PROBLEM STATEMENT: Nothing but the lines from the start of the records through the line that contains "Viewport: 562px width, 338px height." is to be copied, and each is to be copied exactly.

Records from a data collection:

╭──

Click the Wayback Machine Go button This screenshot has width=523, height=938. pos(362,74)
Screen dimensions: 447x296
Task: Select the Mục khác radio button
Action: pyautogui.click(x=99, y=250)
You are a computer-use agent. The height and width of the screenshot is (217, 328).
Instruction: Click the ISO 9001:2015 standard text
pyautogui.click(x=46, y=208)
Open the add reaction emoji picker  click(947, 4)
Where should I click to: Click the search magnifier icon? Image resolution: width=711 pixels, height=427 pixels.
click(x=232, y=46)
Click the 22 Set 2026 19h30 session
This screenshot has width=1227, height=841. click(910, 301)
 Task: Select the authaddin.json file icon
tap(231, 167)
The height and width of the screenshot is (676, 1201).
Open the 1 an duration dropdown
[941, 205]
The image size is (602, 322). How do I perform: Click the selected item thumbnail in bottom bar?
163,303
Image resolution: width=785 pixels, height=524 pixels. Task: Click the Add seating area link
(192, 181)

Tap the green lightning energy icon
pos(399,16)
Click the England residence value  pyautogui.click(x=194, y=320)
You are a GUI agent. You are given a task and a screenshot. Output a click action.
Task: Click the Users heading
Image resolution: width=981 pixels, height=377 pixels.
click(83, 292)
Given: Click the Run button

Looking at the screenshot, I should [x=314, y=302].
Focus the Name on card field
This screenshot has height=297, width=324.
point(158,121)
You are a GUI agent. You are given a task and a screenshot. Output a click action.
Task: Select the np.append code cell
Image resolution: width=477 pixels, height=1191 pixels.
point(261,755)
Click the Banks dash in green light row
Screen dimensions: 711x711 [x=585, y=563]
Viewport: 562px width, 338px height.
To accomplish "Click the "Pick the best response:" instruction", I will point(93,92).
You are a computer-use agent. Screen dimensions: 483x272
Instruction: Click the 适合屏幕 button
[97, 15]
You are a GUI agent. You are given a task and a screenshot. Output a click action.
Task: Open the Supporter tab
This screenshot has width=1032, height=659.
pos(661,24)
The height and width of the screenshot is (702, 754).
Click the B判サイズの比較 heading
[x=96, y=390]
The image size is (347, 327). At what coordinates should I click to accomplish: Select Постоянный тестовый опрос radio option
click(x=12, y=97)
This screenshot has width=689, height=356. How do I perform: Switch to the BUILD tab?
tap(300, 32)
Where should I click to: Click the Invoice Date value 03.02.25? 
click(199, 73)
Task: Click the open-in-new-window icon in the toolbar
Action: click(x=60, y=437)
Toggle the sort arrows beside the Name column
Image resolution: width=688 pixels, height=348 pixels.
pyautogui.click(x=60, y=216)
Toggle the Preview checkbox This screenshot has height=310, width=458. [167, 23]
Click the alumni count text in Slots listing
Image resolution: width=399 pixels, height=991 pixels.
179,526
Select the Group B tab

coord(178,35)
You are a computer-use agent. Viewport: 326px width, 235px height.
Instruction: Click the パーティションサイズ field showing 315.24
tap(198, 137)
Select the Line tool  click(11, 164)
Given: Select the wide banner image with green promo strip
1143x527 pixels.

╰──

RESPONSE TO THE EXERCISE:
Click the Wayback Machine Go button This screenshot has width=523, height=938. pos(362,74)
Screen dimensions: 447x296
Task: Select the Mục khác radio button
Action: pyautogui.click(x=99, y=250)
You are a computer-use agent. The height and width of the screenshot is (217, 328).
Instruction: Click the ISO 9001:2015 standard text
pyautogui.click(x=46, y=208)
Open the add reaction emoji picker  click(947, 4)
Where should I click to: Click the search magnifier icon? Image resolution: width=711 pixels, height=427 pixels.
click(x=232, y=46)
Click the 22 Set 2026 19h30 session
This screenshot has width=1227, height=841. click(910, 301)
 Task: Select the authaddin.json file icon
tap(231, 167)
The height and width of the screenshot is (676, 1201).
Open the 1 an duration dropdown
[941, 205]
The image size is (602, 322). How do I perform: Click the selected item thumbnail in bottom bar?
163,303
Image resolution: width=785 pixels, height=524 pixels. Task: Click the Add seating area link
(192, 181)

Tap the green lightning energy icon
pos(399,16)
Click the England residence value  pyautogui.click(x=194, y=320)
You are a GUI agent. You are given a task and a screenshot. Output a click action.
Task: Click the Users heading
Image resolution: width=981 pixels, height=377 pixels.
click(83, 292)
Given: Click the Run button

Looking at the screenshot, I should [x=314, y=302].
Focus the Name on card field
This screenshot has height=297, width=324.
point(158,121)
You are a GUI agent. You are given a task and a screenshot. Output a click action.
Task: Select the np.append code cell
Image resolution: width=477 pixels, height=1191 pixels.
point(261,755)
Click the Banks dash in green light row
Screen dimensions: 711x711 [x=585, y=563]
Viewport: 562px width, 338px height.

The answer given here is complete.